In short
- ARFBench is the first AI benchmark built from real production scenarios.
- GPT-5 leads all existing AI models at 62.7% accuracy but falls short of the control experts at 72.7%.
- An expert-level explanation—combining AI and human judgment—hit an accuracy of 87.2%, setting the ceiling for what AI-human collaboration teams can achieve.
The AI industry continues to be independent trusted site for support engineers-AI that investigates artificial intelligence on behalf of humans. Datadog ran a real benchmark for real shutdowns, and the best AI models can’t beat the engineers who need to change.
The benchmark is ARFBench (Anomaly Reasoning Framework Benchmark), a joint project from Datadog and Carnegie Mellon. Created from 63 real-life scenarios, taken from Slack engineer threads during emergencies—750 multiple-choice questions about 142 analytical metrics and 5.38 million data points, each question is verified by hand. There is no production data. There are no book events.
“Billions of dollars are lost each year due to system failures,” the researchers wrote. The benchmark tests whether AI can really help change this.
“Despite the large role of question-driven analysis in answering empirical questions, it is unclear whether current models can reliably answer the questions that practitioners ask in practice,” the paper said.
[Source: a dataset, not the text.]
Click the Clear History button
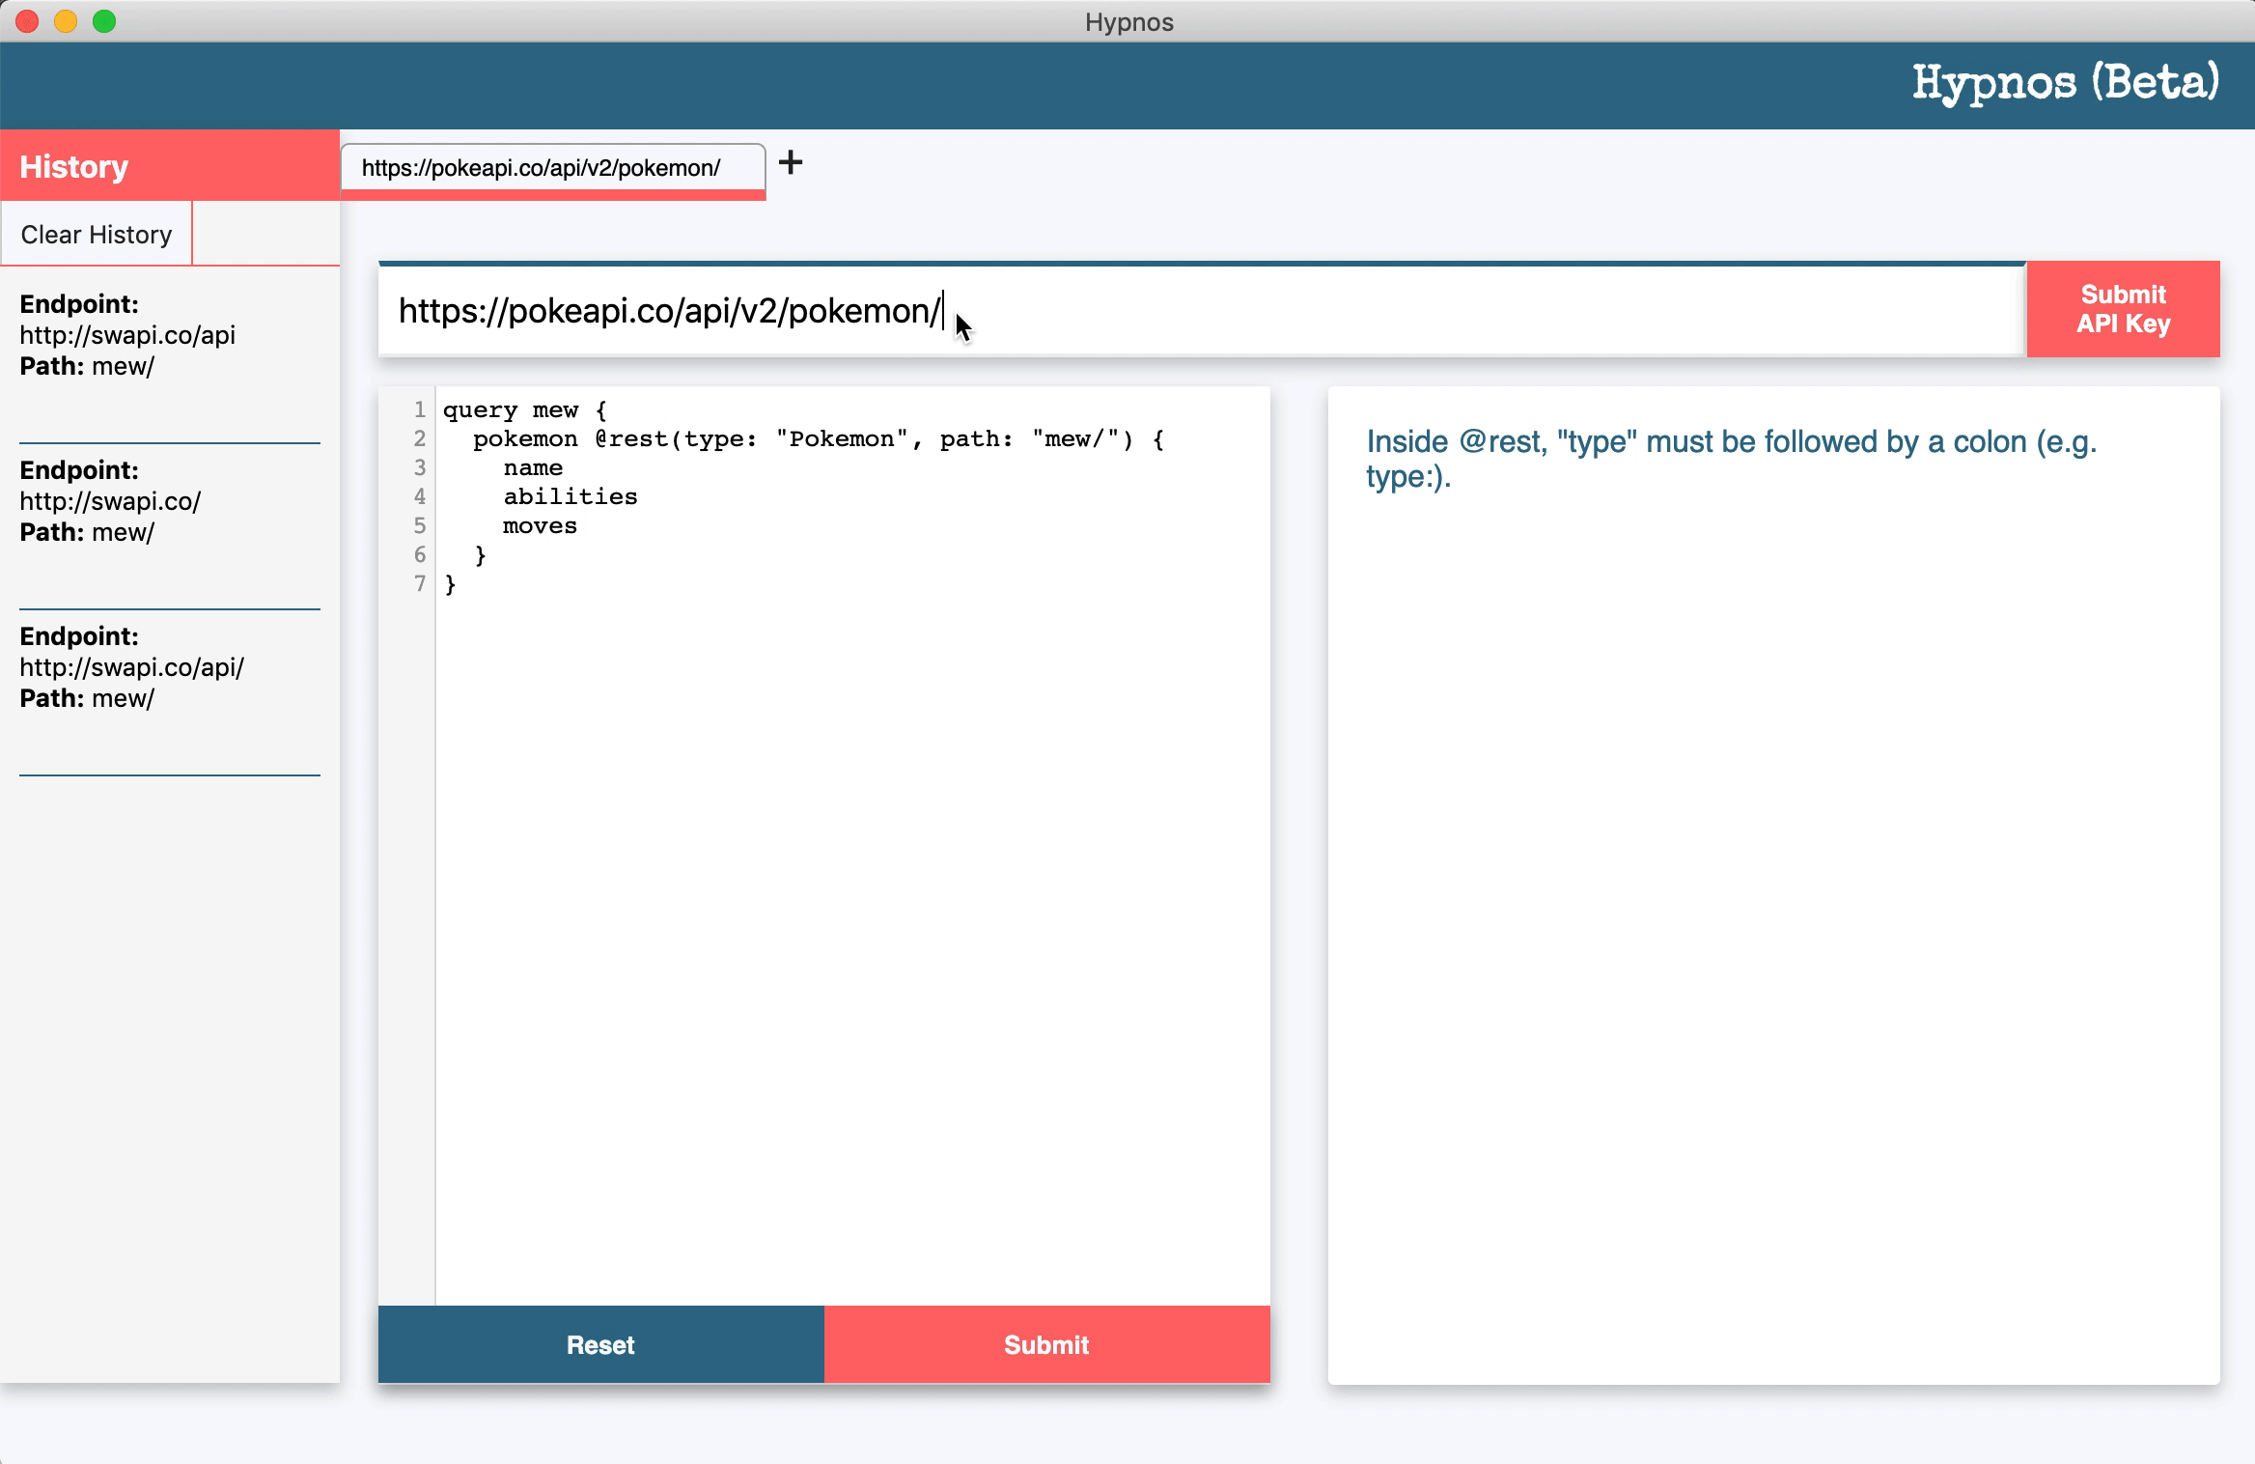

Questions come in three categories. Step 1: Is there something wrong with this chart? Part II: When did it start, how hard is it, what kind?
The third step – the most difficult – requires careful consideration: Is this chart causing a problem in the other chart? That’s where AI falls down. GPT-5 achieved only 47.5% F1 for the Tier 3 questions, a metric that penalizes game answer samples by selecting the most popular class.
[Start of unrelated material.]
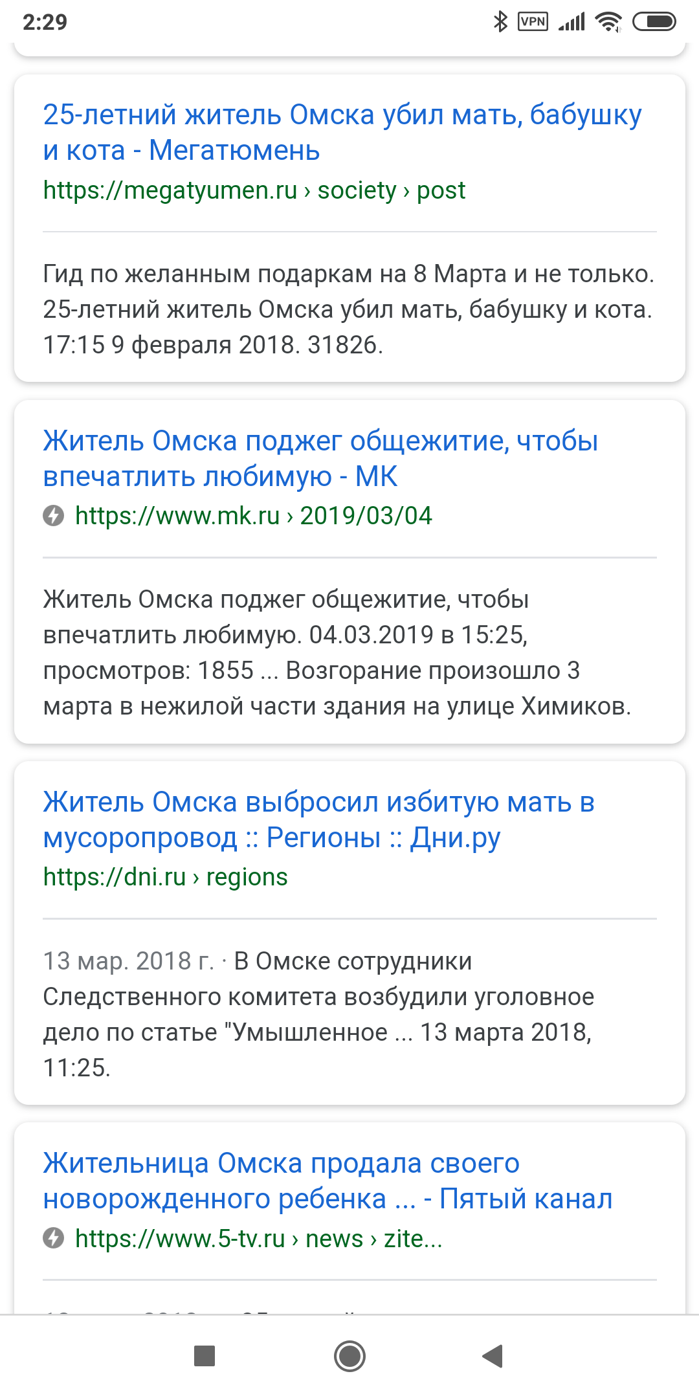Tap the dni.ru regions URL
The width and height of the screenshot is (699, 1398).
click(165, 877)
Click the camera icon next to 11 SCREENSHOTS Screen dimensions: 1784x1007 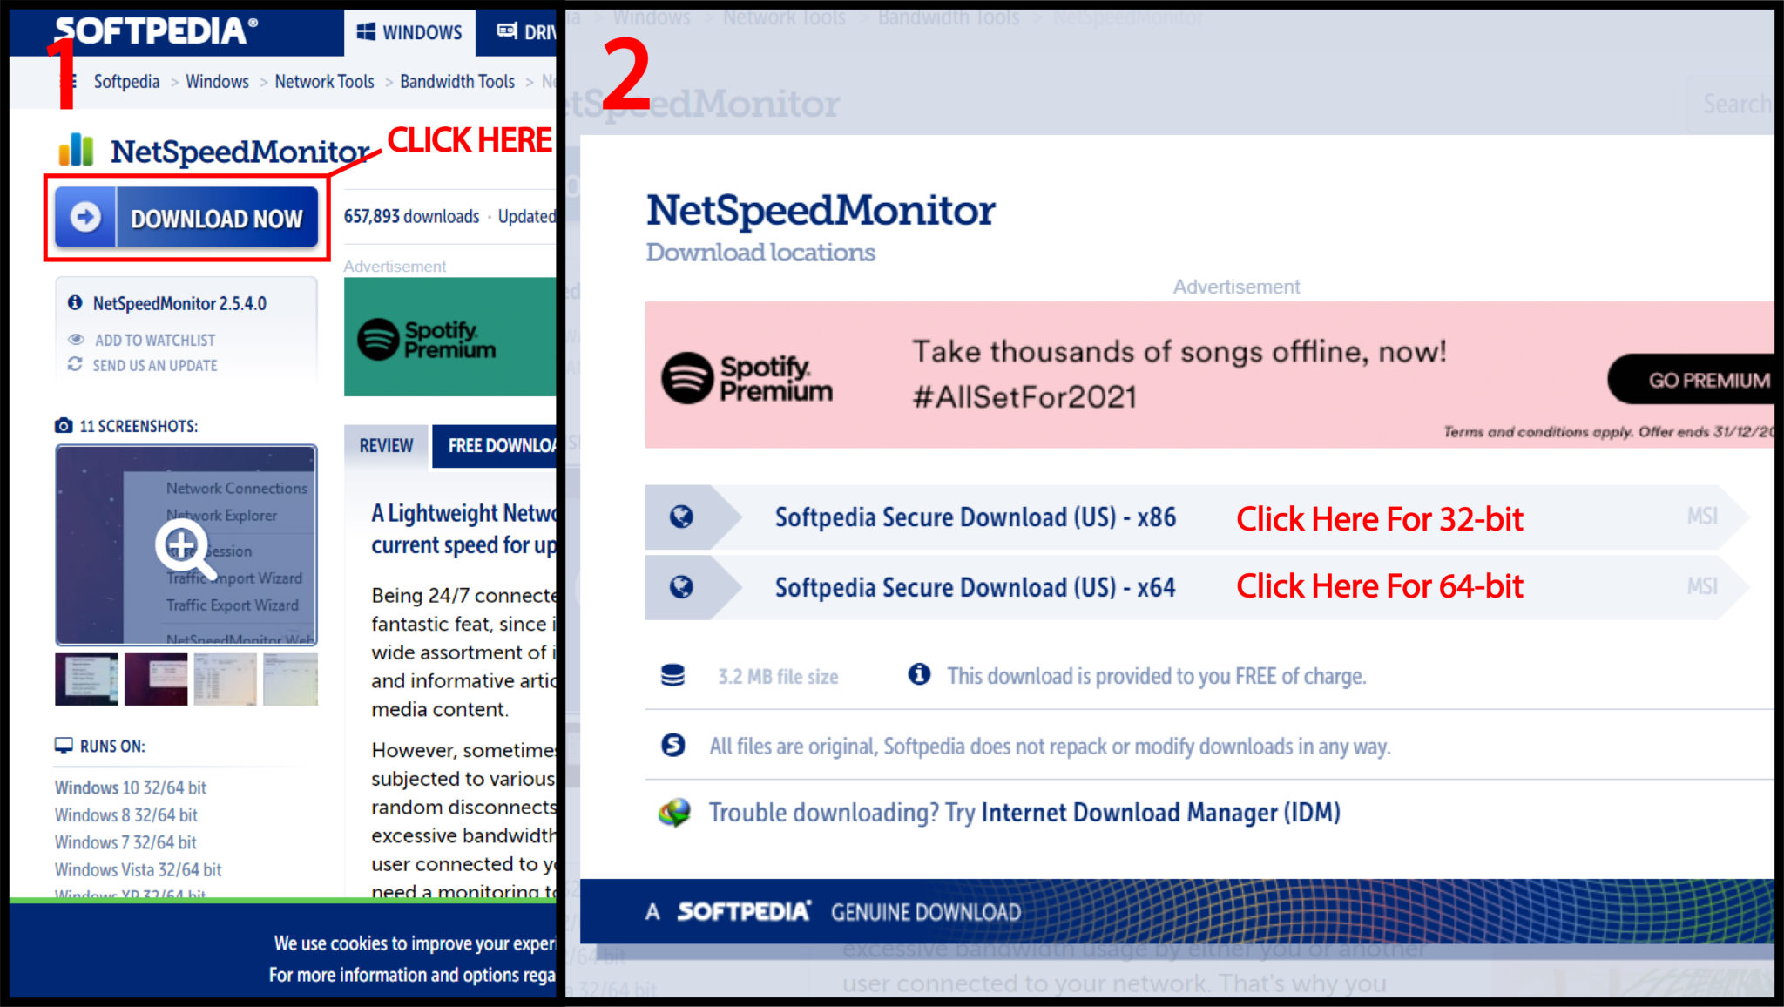pyautogui.click(x=64, y=426)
“Despite the large role of query-driven analysis in answering these questions, it is unclear whether current models can reliably answer the kinds of questions that engineers ask in practice,” the researchers wrote.
How each type stacked up
GPT-5 topped all available models at 62.7% correct-on-test while random guessing achieved 24.5%. Gemini 3 Pro scored 58.1%. Claude Opus 4.6: 54.8%. Claude Sonnet 4.5: 47.2%.
Domain experts achieved an accuracy of 72.7%. Non-domain experts—time researchers at Datadog with no visible experience—hit 69.7%.
There is no type of AI that surpasses human origins.

The model that topped the board was Datadog’s hybrid: Toto – their in-house time prediction model – paired with the Qwen3-VL 32B. Toto-1.0-QA-Experimental achieved 63.9% accuracy, outperforming the previous GPT-5 using its parameters. On a more familiar note, it outscored every other race by at least 8.8 percent in F1.
The goal-based system, trained on visual information, outperforms the all-purpose system at the boundary in this task and is the expected result. That’s the point.
The most important achievement is not the most successful.
The researchers write: “We observe different errors between the leading experts and the human experts, which suggests that their strengths are related.” Examples include displays, missing metadata, and losing domains. People misread the correct stamps and sometimes fail to follow difficult instructions. The mistakes cannot be compared.
An example of the “Model-Expert Oracle” theory – a perfect judge who always chooses the correct answer between AI and human – and you get 87.2% accuracy and 82.8% F1. Way above or alone.
It is not a drug. It’s a written target– built from real experiences, not archived – that determine how well human-AI collaboration can work. The guide is available at Hugging Face. GPT-5 stands at 62.7%. The ceiling is 87.2%.